You get to control your thoughts, no one else, so shut down the inner critic before it goes off the rails.

WRITE A LOVE LETTER

Write Down Five Things You Love about your Body. Scary right? Even more reason to do it.

If you have kids this is a great exercise to do with your children, so they start cultivating a healthy relationship with their bodies as well.  The physical act of writing down how you feel about your body on a piece of paper, helps you process your thoughts and commit things to memory.  I often have my clients write down things they love on sticky notes and post them around their home in places they will see often. 

When you take steps toward a healthier lifestyle (eating better, movement, rest etc), research suggests that you will greatly benefit from kicking that negative self-talk to the curb.  You don’t have to love your body everyday (no one really does!) but in doing things that improve your wellbeing you are showing your body respect and ultimately boosting your self esteem and confidence in the process. Research suggest this act alone can be the difference in sticking to a healthy living plan. 

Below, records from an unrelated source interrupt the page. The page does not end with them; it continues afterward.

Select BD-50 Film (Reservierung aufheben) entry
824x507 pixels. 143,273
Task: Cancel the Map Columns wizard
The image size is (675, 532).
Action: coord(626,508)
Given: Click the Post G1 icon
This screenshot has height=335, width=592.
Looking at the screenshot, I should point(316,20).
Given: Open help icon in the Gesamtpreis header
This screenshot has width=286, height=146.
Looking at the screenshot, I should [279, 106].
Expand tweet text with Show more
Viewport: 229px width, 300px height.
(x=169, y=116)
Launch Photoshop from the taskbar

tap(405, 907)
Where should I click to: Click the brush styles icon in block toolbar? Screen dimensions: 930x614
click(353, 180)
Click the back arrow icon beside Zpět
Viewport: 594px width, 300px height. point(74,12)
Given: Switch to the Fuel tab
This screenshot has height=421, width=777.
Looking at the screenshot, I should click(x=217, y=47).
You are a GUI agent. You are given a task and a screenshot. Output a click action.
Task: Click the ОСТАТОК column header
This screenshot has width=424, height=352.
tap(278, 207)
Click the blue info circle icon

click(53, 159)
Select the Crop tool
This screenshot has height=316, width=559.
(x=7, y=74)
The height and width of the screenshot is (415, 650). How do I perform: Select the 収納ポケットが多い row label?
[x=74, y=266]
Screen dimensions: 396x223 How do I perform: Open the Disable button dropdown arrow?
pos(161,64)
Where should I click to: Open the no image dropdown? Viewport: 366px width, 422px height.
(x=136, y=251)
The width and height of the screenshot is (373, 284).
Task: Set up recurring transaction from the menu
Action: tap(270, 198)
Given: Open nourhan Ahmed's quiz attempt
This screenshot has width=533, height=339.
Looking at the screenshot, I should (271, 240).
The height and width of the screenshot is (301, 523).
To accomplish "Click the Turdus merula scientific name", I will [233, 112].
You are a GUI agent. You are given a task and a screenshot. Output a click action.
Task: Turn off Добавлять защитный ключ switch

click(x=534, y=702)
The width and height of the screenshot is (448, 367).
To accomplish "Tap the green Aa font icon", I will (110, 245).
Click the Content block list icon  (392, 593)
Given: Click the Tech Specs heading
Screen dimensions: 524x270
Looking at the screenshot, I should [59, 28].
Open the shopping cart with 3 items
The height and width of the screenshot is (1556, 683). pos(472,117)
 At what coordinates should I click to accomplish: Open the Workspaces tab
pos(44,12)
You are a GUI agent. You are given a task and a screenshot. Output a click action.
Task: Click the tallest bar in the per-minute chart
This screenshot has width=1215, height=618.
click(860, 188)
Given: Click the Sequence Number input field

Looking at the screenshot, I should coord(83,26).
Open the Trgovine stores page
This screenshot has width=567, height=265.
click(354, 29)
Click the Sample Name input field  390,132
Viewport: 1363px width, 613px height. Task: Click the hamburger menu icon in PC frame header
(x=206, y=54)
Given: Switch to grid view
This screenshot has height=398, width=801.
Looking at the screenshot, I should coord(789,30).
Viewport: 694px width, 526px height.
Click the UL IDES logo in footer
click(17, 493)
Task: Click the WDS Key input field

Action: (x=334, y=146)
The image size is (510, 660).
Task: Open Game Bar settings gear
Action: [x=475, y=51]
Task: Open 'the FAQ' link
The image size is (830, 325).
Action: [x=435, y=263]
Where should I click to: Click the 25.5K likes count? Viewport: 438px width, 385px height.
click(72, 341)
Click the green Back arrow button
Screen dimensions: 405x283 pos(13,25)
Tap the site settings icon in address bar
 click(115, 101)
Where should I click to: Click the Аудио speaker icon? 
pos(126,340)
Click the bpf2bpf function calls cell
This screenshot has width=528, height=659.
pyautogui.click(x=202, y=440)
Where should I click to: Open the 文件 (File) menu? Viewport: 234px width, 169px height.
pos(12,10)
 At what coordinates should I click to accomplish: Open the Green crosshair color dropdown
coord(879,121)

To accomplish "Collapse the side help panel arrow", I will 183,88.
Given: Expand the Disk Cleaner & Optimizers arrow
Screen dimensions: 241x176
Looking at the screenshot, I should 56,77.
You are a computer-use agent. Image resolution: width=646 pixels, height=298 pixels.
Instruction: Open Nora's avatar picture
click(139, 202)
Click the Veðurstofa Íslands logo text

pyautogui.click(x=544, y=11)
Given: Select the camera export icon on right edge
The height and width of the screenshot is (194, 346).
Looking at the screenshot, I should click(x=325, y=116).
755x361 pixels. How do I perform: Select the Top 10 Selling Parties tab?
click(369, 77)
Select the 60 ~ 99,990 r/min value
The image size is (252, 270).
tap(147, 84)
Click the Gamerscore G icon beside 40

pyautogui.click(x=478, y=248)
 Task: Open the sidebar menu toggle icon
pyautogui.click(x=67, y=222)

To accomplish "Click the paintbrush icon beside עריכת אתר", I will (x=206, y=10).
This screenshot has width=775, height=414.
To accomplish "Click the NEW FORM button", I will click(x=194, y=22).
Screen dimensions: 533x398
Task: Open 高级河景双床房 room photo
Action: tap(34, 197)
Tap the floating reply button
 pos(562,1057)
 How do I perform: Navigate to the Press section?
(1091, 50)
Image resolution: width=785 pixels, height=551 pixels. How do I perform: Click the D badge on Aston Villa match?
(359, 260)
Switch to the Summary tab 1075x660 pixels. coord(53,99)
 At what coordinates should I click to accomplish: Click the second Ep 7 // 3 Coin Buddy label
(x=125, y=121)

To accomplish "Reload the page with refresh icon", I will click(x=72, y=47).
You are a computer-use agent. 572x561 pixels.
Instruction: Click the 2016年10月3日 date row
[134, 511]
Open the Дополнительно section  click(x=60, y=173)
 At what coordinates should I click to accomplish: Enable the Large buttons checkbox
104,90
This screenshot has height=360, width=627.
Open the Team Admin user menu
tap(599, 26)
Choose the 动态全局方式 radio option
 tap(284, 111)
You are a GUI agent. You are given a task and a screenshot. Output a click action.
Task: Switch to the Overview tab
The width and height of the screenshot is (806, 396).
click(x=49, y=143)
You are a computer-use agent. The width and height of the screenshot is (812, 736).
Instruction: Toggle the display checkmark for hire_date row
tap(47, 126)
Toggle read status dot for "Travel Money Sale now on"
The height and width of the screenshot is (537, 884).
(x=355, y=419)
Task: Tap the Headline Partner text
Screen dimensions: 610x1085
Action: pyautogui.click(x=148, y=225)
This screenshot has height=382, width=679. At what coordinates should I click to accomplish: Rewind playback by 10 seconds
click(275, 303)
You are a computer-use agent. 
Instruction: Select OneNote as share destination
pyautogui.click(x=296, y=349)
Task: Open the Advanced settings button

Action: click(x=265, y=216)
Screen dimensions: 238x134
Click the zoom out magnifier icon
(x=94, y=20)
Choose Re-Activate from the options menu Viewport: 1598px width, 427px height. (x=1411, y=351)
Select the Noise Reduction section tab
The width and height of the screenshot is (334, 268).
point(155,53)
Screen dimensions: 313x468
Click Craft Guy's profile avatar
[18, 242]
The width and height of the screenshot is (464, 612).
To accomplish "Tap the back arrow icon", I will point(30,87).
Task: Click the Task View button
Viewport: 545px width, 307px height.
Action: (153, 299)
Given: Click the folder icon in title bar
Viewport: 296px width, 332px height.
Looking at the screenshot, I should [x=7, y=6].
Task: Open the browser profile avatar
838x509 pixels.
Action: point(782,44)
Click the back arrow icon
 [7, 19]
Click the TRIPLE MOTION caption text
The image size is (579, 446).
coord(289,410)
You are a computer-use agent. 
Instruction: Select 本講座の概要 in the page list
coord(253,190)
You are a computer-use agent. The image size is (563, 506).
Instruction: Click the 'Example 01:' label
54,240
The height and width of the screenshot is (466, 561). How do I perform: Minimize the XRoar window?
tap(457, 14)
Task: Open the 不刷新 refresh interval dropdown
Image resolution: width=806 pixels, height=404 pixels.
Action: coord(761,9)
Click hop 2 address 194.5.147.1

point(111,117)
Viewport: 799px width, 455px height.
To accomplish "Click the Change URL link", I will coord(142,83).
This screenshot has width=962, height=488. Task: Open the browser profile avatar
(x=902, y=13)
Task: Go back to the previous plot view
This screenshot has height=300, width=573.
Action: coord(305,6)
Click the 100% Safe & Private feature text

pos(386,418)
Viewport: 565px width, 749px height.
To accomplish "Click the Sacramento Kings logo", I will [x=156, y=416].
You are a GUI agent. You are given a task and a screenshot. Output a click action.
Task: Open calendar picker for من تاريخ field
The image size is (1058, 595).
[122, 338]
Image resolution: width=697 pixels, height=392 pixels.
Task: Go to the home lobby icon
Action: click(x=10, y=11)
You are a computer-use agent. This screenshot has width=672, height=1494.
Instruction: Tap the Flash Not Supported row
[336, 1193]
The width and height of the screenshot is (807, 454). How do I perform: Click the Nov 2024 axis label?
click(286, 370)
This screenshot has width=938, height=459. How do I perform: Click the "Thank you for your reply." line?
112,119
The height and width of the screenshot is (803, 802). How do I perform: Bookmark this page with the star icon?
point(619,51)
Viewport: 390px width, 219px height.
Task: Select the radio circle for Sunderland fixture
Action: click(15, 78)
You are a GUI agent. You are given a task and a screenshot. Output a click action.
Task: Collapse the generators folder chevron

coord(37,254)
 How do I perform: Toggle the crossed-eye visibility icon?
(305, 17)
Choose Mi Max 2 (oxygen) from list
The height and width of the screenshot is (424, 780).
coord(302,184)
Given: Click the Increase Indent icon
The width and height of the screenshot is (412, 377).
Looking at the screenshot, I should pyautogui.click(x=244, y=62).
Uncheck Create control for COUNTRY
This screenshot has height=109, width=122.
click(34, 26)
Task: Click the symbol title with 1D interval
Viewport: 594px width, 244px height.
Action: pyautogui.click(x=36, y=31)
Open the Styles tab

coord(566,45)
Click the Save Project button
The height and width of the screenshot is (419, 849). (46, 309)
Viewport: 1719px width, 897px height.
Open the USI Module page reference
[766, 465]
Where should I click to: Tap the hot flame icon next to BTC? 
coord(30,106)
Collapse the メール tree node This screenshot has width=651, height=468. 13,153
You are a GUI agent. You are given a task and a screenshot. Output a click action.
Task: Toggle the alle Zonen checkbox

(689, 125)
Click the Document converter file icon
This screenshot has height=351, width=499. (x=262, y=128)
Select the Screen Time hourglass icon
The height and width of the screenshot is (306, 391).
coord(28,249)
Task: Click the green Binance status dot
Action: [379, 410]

DITCH THE COMPARE AND DESPAIR

Bodies are naturally diverse and come in all shapes, sizes and colors of the rainbow. I remember how liberating it was to learn that less than 1% of the population fits into the mold of what you see on TV and glossy magazines.  And by the way skinny doesn’t equate to healthy.  In this day and age of 24/7 social media images, it is easy to have your self esteem squashed with a swipe of your finger. It might be time for a social media detox or at the very least switch up your social media accounts to include people who look more like you do. 

I for one am pear shaped, I am bigger on the bottom than the top, I’ll never fit into slim jeans E V E R. And I am OK with that as I have other redeeming features – and so do you. 

How boring would it be if we all looked like the models we see in magazines!

FOCUS ON HEALTHY HABITS, NOT THE NUMBERS

What is most important to your health is creating daily healthy habits such as:

Eating more vegetables

Reducing Sugar and Processed Foods

Moving Your Body 

Slowing Down

Prioritizing Sleep

Breathing

Chewing Your Food

Reducing Toxins

Practicing Gratitude

Respect yourself and your body enough to do what is in your control to make it feel good.  If you only focus on the negative, you will never see the good around you. By practicing healthy habits, you send positive signals to your brain that you are worthy.  It helps build the confidence to make taking care of our bodies a habit you can stick to.  

Ditch the good and bad labels around food and exercise.  There is nothing to punish yourself for.  Make the act of eating healthy and moving your body, an act of daily celebration. Studies show that yoga, exercise and helping others are great for more than just your physical health but benefits your self esteem as well.  And when we “exercise” our self esteem muscles, the world is our oyster.

There is something wonderfully liberating about getting older. One, it sure beats the alternative but two, you get to shed all that should have and must do’s and just be you. 

As I grow older (and hopefully wiser) I’ve grown more immune to the allure of glossy magazines and advice from celebrities touting self-help and women’s empowerment tips.  I’ve spent too much of my life worrying about my appearance.  I surely have better things to do with the next half. 

And I’m going to start by wearing shorts this summer. Because life is too short not to love the body we are given. Who’s ready to show off their knees with me? 

I wish you a healthy and happy summer filled with my favorite things – fresh picked berries, ice cream, time in nature, laughter, real hugs and that end of the day sun drenched tiredness that comes with summer.